You are viewing a plain text version of this content. The canonical link for it is here.
Posted to commits@airflow.apache.org by bo...@apache.org on 2017/11/09 20:57:10 UTC
incubator-airflow git commit: [AIRFLOW-1756] Fix S3TaskHandler to
work with Boto3-based S3Hook
Repository: incubator-airflow
Updated Branches:
refs/heads/master 28411b1e7 -> 715602ce6
[AIRFLOW-1756] Fix S3TaskHandler to work with Boto3-based S3Hook
The change from boto2 to boto3 in S3Hook caused
this to break (the
return type of `hook.get_key()` changed.

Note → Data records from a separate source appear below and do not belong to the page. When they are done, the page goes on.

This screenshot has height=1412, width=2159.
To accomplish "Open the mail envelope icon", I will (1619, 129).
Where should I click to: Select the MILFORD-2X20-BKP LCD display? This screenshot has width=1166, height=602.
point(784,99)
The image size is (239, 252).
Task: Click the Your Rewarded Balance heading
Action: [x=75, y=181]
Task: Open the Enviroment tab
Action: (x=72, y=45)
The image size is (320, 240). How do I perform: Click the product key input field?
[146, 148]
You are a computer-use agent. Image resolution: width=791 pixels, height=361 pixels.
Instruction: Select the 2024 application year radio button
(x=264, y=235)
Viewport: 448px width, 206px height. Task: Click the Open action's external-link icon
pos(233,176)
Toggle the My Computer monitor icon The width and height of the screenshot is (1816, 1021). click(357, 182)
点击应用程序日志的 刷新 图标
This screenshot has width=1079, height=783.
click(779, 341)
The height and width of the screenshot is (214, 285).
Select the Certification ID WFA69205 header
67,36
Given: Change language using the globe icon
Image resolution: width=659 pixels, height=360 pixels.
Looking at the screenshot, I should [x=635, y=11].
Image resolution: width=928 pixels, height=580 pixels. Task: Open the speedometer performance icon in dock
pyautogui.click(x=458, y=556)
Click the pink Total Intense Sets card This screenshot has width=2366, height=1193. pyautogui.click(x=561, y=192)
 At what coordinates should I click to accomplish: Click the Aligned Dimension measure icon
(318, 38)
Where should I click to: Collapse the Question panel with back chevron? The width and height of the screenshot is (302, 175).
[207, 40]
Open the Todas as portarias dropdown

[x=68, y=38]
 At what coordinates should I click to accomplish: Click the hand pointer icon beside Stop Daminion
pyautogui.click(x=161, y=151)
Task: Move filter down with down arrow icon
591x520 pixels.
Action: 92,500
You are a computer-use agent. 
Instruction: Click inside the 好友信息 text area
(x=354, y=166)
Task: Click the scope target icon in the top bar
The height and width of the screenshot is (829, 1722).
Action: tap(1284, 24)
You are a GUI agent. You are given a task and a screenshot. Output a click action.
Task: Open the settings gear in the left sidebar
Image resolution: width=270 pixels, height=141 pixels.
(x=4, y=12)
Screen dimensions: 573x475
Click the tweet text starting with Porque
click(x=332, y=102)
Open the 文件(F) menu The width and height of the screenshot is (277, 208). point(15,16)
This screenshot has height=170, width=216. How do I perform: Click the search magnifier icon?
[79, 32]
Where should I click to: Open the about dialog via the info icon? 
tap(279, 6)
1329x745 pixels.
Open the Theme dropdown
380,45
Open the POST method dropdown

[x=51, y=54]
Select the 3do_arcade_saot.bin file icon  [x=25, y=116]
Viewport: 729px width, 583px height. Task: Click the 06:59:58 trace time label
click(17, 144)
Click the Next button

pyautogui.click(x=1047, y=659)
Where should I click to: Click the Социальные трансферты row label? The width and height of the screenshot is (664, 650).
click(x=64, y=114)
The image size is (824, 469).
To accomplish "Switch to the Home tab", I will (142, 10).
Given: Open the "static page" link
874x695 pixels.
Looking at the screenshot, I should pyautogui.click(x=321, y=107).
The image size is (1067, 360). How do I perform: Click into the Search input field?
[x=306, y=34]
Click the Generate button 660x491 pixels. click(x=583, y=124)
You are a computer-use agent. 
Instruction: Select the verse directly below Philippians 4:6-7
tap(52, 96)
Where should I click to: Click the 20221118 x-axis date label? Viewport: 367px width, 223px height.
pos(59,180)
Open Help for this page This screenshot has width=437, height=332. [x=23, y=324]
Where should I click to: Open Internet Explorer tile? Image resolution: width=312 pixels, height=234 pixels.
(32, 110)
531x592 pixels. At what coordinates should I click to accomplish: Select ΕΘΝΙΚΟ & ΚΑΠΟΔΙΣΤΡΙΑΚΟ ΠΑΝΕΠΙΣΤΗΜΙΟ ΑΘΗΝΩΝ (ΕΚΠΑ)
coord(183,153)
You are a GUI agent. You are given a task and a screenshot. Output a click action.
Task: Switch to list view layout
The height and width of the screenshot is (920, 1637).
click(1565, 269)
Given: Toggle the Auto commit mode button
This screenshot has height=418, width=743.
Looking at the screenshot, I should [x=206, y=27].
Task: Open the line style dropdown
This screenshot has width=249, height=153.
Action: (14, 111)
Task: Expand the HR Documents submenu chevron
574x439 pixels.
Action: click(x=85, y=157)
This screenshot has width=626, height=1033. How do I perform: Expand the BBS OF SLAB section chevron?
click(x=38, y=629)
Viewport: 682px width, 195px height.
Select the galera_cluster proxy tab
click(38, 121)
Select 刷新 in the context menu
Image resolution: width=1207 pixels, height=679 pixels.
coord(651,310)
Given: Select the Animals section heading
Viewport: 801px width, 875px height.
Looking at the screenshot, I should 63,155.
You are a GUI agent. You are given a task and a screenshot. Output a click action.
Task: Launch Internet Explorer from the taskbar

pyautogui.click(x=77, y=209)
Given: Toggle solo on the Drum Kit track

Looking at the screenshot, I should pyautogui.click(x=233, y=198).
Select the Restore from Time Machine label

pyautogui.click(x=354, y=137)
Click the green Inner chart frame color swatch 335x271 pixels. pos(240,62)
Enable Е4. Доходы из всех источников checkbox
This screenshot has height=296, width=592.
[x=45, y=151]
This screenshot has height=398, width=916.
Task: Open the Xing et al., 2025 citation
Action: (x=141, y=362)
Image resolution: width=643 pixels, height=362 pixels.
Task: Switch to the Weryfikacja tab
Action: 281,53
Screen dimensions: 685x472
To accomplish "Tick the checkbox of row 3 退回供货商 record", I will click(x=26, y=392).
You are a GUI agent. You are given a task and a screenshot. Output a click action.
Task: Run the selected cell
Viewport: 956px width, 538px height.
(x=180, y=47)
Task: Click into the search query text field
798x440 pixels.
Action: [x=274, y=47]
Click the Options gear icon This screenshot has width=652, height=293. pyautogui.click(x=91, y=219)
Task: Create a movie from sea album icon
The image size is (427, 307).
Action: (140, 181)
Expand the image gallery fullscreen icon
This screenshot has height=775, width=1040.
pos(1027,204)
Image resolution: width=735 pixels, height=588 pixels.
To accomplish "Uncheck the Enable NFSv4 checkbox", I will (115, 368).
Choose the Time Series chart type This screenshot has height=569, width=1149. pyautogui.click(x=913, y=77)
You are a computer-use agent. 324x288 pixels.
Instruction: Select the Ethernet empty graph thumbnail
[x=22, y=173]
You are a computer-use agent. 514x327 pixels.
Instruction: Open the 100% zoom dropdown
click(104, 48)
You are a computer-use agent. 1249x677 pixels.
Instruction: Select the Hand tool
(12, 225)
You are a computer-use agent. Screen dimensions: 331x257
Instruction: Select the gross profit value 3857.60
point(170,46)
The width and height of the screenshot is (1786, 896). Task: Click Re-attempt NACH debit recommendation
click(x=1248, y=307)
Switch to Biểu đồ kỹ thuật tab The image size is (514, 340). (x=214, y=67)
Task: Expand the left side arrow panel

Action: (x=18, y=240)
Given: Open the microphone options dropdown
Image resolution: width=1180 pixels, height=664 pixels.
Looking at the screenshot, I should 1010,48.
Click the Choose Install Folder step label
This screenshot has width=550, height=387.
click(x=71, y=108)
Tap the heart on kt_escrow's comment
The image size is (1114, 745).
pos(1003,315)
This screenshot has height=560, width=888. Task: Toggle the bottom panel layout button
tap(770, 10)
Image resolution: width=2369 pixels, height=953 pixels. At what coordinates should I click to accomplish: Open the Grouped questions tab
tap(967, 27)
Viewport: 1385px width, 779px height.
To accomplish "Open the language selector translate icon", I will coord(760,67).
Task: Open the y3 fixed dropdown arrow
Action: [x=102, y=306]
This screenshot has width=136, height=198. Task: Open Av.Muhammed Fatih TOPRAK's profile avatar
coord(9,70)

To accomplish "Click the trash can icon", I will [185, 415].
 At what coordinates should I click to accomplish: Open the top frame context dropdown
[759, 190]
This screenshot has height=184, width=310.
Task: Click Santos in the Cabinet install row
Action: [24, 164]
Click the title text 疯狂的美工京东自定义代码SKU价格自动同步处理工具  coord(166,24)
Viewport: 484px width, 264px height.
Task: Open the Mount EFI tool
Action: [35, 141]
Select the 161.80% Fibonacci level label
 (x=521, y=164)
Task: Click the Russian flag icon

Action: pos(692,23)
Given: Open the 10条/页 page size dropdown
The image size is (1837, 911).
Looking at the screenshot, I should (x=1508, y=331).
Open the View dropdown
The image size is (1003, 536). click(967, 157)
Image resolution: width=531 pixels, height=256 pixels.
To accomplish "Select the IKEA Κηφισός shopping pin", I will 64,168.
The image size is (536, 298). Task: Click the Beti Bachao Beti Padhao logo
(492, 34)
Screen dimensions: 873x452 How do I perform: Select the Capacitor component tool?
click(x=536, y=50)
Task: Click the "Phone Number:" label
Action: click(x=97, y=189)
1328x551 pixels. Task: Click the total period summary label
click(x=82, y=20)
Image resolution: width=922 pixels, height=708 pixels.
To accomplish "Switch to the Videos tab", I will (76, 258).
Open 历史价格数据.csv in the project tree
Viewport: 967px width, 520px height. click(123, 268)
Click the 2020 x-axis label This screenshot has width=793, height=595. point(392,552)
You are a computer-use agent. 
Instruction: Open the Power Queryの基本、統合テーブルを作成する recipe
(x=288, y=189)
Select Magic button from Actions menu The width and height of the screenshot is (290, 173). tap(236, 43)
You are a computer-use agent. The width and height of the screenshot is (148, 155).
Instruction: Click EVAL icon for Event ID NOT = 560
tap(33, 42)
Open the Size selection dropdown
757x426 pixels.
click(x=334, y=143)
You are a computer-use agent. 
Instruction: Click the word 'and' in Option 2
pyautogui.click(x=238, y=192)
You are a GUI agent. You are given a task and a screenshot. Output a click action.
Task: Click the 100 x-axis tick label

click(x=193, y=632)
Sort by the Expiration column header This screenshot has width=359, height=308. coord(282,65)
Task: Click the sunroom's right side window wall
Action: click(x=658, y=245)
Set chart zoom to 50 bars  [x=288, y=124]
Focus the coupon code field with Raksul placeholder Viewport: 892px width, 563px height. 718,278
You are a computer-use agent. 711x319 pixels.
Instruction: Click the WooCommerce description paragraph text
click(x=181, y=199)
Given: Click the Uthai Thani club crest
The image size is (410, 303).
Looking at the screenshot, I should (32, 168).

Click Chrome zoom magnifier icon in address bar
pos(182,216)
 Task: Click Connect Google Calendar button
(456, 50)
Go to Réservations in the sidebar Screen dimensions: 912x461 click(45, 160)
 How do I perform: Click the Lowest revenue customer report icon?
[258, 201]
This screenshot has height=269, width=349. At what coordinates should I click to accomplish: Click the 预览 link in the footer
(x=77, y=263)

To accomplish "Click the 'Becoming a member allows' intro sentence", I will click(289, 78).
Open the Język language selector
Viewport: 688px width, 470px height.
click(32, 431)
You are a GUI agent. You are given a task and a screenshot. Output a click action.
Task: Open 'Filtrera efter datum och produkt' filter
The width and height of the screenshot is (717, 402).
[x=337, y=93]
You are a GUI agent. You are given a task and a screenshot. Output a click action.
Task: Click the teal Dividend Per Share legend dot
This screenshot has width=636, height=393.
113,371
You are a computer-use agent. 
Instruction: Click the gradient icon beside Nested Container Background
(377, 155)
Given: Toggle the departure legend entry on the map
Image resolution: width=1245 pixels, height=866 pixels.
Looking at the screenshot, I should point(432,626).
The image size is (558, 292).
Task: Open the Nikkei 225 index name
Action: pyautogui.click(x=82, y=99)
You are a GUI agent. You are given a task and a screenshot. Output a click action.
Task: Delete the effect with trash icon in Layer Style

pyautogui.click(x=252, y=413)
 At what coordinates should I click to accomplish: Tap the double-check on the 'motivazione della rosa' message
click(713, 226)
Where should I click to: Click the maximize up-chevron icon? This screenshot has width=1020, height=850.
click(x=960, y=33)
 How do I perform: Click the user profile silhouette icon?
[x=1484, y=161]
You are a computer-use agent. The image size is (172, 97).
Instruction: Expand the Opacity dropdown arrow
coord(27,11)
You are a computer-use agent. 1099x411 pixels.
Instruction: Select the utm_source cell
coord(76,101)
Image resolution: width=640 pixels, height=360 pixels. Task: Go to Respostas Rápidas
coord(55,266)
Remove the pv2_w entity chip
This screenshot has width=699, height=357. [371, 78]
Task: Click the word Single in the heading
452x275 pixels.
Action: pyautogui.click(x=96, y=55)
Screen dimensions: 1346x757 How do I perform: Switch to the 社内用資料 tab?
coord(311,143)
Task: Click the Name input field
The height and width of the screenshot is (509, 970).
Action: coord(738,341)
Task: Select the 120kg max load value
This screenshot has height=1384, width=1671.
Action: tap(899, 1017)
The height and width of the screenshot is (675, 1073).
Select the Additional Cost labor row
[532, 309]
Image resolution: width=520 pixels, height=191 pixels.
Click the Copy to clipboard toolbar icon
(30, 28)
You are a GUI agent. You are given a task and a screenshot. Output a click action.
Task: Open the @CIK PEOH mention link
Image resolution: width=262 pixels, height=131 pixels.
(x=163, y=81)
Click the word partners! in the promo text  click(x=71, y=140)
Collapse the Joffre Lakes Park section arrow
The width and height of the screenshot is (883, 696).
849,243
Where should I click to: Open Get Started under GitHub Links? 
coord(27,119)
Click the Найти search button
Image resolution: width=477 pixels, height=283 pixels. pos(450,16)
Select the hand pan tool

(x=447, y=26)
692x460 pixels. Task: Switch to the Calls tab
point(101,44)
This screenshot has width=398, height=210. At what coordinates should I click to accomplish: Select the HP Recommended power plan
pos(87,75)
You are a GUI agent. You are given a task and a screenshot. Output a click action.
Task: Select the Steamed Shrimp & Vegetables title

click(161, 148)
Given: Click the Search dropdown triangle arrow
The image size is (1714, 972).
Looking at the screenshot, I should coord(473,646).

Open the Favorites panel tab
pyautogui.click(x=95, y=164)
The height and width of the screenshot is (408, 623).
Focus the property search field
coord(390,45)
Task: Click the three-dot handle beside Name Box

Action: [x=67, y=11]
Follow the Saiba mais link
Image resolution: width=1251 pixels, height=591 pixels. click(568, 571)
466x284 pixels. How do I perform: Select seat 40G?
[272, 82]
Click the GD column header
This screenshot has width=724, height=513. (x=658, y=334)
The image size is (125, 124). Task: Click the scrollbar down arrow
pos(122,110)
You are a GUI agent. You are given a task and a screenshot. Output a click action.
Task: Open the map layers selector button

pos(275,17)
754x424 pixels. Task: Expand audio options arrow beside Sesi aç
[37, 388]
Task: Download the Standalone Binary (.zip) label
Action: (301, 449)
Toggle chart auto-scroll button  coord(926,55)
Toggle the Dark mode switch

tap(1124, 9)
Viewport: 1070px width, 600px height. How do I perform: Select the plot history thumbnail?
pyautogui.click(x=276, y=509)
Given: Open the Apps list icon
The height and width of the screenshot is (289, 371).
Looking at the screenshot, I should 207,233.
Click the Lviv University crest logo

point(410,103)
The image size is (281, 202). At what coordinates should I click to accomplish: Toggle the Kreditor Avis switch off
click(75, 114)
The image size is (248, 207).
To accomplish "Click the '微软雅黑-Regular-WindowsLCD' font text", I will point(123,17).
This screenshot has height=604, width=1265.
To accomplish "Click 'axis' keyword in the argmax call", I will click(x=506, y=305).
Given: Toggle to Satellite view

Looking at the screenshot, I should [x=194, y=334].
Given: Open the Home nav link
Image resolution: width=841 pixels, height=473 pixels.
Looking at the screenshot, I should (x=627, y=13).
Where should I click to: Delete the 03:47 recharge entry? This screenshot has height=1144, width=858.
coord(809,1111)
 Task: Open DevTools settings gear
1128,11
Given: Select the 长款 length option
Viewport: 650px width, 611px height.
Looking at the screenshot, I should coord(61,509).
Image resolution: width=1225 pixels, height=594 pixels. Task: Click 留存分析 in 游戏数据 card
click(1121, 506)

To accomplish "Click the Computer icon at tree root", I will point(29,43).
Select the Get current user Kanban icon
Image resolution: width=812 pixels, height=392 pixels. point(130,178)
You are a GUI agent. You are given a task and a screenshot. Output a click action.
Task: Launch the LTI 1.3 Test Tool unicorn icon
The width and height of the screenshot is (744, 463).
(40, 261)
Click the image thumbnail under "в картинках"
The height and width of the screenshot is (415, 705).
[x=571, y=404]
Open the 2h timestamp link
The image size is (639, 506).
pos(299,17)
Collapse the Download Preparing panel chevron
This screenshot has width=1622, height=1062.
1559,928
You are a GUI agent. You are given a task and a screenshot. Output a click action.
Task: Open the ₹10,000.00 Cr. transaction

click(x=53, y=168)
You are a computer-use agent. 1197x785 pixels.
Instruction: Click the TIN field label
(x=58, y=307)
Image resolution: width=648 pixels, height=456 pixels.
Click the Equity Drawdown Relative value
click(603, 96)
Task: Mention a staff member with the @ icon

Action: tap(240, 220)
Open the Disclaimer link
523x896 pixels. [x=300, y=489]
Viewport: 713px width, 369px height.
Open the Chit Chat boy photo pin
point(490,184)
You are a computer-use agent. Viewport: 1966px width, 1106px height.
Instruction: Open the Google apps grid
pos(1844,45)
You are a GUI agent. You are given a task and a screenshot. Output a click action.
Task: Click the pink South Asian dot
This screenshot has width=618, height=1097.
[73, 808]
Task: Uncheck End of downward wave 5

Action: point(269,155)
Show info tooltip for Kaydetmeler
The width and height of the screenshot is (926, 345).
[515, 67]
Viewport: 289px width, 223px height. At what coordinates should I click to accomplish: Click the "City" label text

There's a
better method
designed for that we should use anyway.
This wasn't caught by the tests as the mocks
weren't updated. Rather
than mocking the return of the hook I have changed
it to use "moto"
(already in use elsewhere in the tests) to mock at
the S3 layer, not
our hook.
Closes #2773 from ashb/AIRFLOW-1756-s3-logging-
boto3-fix
Project: http://git-wip-us.apache.org/repos/asf/incubator-airflow/repo
Commit: http://git-wip-us.apache.org/repos/asf/incubator-airflow/commit/715602ce
Tree: http://git-wip-us.apache.org/repos/asf/incubator-airflow/tree/715602ce
Diff: http://git-wip-us.apache.org/repos/asf/incubator-airflow/diff/715602ce
Branch: refs/heads/master
Commit: 715602ce6a78d773ca85397cf8a0fa85afe42b74
Parents: 28411b1
Author: Ash Berlin-Taylor <as...@firemirror.com>
Authored: Thu Nov 9 21:57:04 2017 +0100
Committer: Bolke de Bruin <bo...@xs4all.nl>
Committed: Thu Nov 9 21:57:04 2017 +0100
----------------------------------------------------------------------
airflow/utils/log/s3_task_handler.py | 12 ++-
tests/utils/log/test_s3_task_handler.py | 128 +++++++++++++++------------
2 files changed, 74 insertions(+), 66 deletions(-)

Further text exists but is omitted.